Ese día no fue a clase, de echo habló con sus padres para decirles que tenía fiebre y se quedaba en cama. Se colocó el enorme armazón de alambres para su mandíbula y entre sollozos se quedó acurrucado hasta que el cansancio le invadió.
Pasaba muchos días en esa habitación, quizá demasiados. Sin comer, sin salir de ella. Tenía miedo al mirarse al espejo. Y cuando lo hizo, vio que aquello era más y más grande. Ese agujero ya era uno. Y estaba extendiéndose hacia abajo. Ya no sabía si ponerse esos alambres. Lo que si hizo fue hablar con su madre y cuando lo vio lo llevaron directo al hospital. Todo su tejido se estaba muriendo por momentos. Estaba perdiendo su paladar, si seguía así seria un agujero tan enorme que le tragaría a el.
Los médicos lo intervinieron pero tuvieron que cortar toda su mandíbula y arrancar el hueso hasta dejarle sin nada. Con todo el tejido totalmente hundido y perdido. Cosido hacia dentro. Pegado a la garganta. Sólo le quedaba el arco de sus dientes superiores. Era un cráneo con la mitad de la cara sin mandíbula.
Tenia que beber por pajitas directamente hacia la laringe. El sonido del líquido al tragar era espantoso. Su madre a veces le daba potitos los cuales tenía que meter hasta la garganta directamente. Era un cacho de carne retirada de la nariz hacia abajo con ojos de tristeza.

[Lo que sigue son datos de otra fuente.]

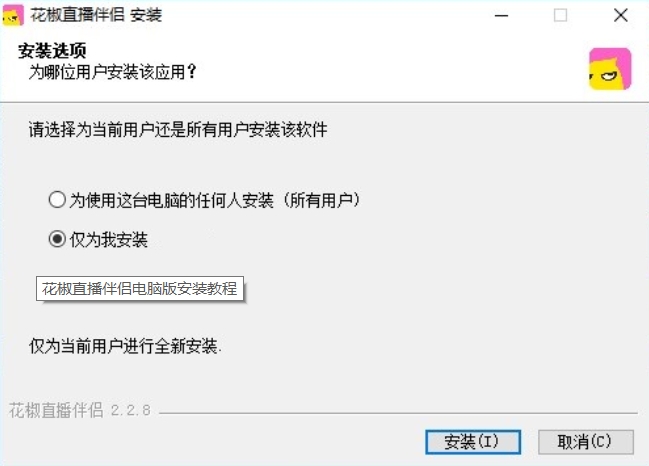Click the 仅为当前用户进行全新安装 description text

[125, 346]
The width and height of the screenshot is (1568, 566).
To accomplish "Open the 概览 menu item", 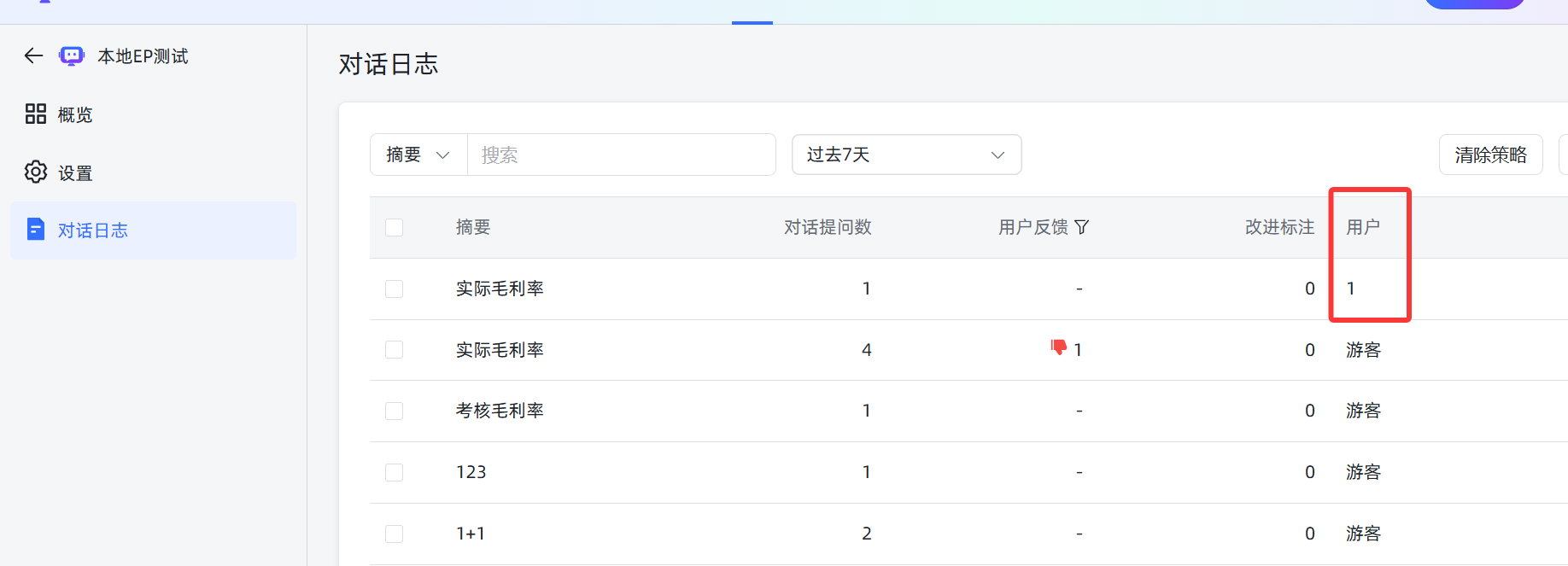I will [75, 114].
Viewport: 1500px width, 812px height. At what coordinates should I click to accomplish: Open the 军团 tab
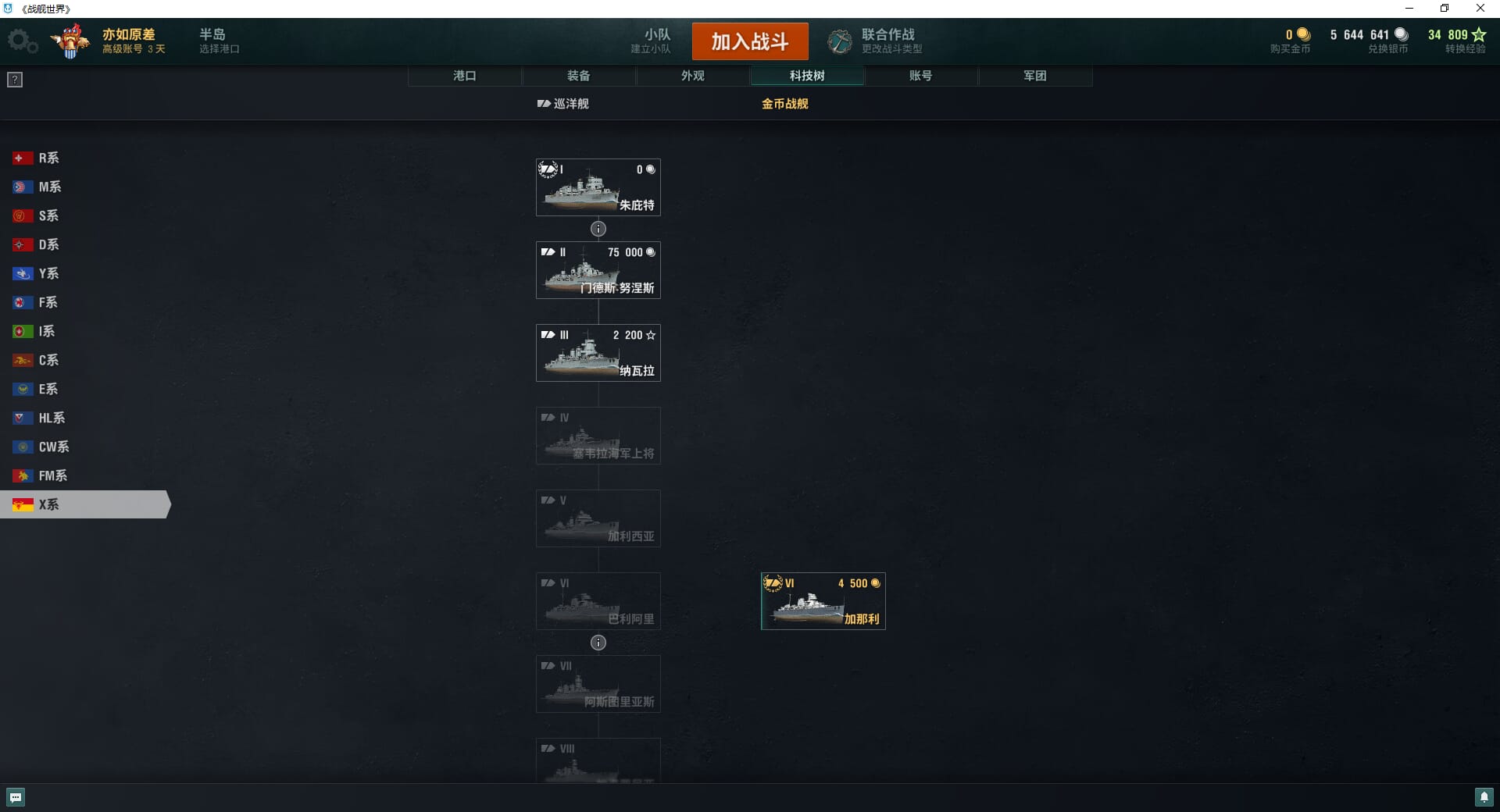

No podía hablar y apenas emitía sonidos. Eran sus ojos la máxima expresión de cualquier cosa. Pasaron muchos meses hasta que pudo comenzar un día a día normal
Un día a día de levantarse para ir al colegio.
El aparatoso trasto de alambre quedaba tirado en un cajón guardado, ya no había nada de donde tirar. Todo estaba perdido…
Ya no había nada que enjuagar… así que dejó el “flúor” para los otros niños.
Esos que se peinan con peinados modernos y se echaban colonias caras. Esos que eran distintos a él.